Two suspected al-Qaeda terrorists who crashed a Jeep into Glasgow airport wrote a suicide note explaining their motives for the attack.
Police did not say where the apparent suicide note was found but the language in it indicated that the men intended to blow up the vehicle while they were inside, according to reports.
Both of the men survived the attack although Khalid Ahmed, the driver, suffered 90 per cent burns and is in a critical condition. The passenger, Bilal Abdulla, was not badly injured.
New family links between the eight people arrested in connection with the bomb attacks in London and Glasgow have been discovered by The Times.

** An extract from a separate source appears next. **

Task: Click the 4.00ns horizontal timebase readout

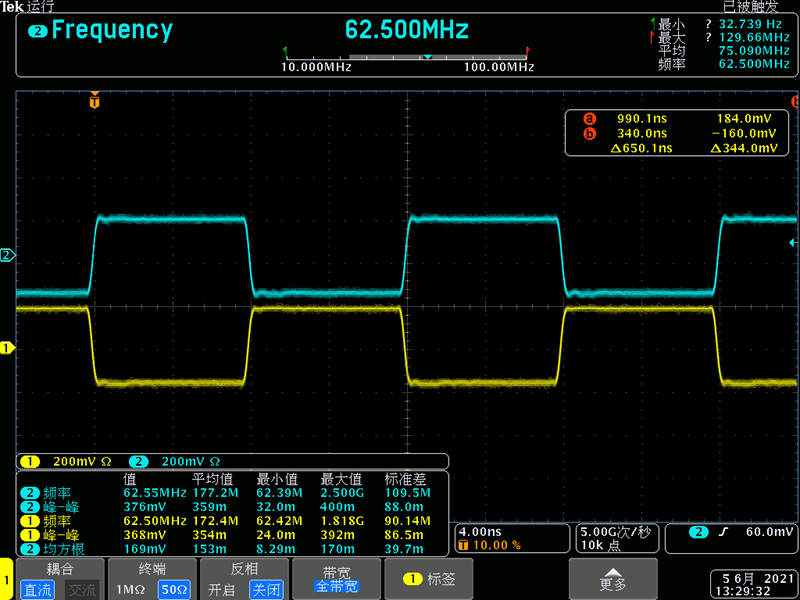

Police sources also said last night that the current wave of arrests was over as the Government lowered its threat level from “critical”, its highest level, to “severe”. Jacqui Smith, the Home Secretary, said that there was no intelligence to suggest that another terrorist attack was imminent but urged the public to remain vigilant.
The decision to lower the threat level was made by the Joint Terrorism and Analysis Centre, according to the Home Secretary’s statement. The centre made its decision based on the “very latest intelligence” and had considered various factors including capability, intent and timescale, she added.

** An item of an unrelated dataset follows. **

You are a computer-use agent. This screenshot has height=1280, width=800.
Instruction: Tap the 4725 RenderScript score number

Having established quickly that each of the suspects had links with the NHS, police are investigating family ties. Relatives of Mohammed Haneef, the doctor held in Australia, told The Timesthat he was the cousin of Sabeel Ahmed, the doctor arrested in Liverpool on Saturday. They studied medicine together in Bangalore.
The family said that they were not close, but other relatives revealed that Dr Haneef left the Sim card of his British mobile phone with Dr Ahmed when he left Britain last year to take a job at the Gold Coast Hospital in Queensland, Australia.
Dr Haneef moved to Britain in March 2004 to be a locum at the Halton Hospital near Liverpool. While working there, he lived with other foreign doctors, including several Indians, in a shared house. It is also believed that Dr Ahmed is the brother of Khalid Ahmed.
Six terrorist suspects are still being held at Paddington Green police station in West London. Dr Haneef will be interviewed by a Scotland Yard detective who flew to Australia yesterday.
It also emerged yesterday that Bilal Abdulla was associated with a group of hardline Muslims in 2004. Dr Abdulla, who stayed in Cambridge for short periods in 2001 and 2004, is believed to have undertaken medical placements at Addenbrooke’s Hospital. When Dr Abdulla first lived in Cambridge in 2001 he rented a room in a house owned by the Cambridge Muslim Welfare Society, a community group operating out of a local mosque.
Hicham Kwieder, the secretary of the group, said: “I recognised a picture of him being dragged away from the flaming Jeep that drove into the front of Glasgow airport. I’ve spent all of Tuesday discussing this man with the police.”
Electoral records show that Dr Abdulla stayed in the home of a Cambridge kebab shop owner in late 2004. A neighbour said that the family at the house were hardline Muslims who worshipped in a prayer room above the shop and not at the local mosque.
As police investigated the possibility that Dr Abdulla masterminded the British terrorist cell after being recruited by al-Qaeda in Iraq, further details emerged about his background and his presence in Scotland, where he worked as a junior doctor at the Royal Alexandra Hospital in Paisley.
Dr Abdulla holds a British passport issued by the British Embassy in Amman, Jordan. Sources told The Timesthat it was issued more than five years ago. He was born in Aylesbury, Buckinghamshire, before moving to Iraq with his parents as a child.
For the past three months he has been living in a rented house in Houston, Renfrewshire, a few miles from Glasgow airport. There were reports last night that police had discovered a bomb factory in the garage. The two Mercedes used as car bombs in the West End of London are believed to have been driven to the capital by the men who carried out the attack in Glasgow.
Scotland Yard has refused to comment on reports that a syringe formed a key part of the fuse mechanism that failed to detonate.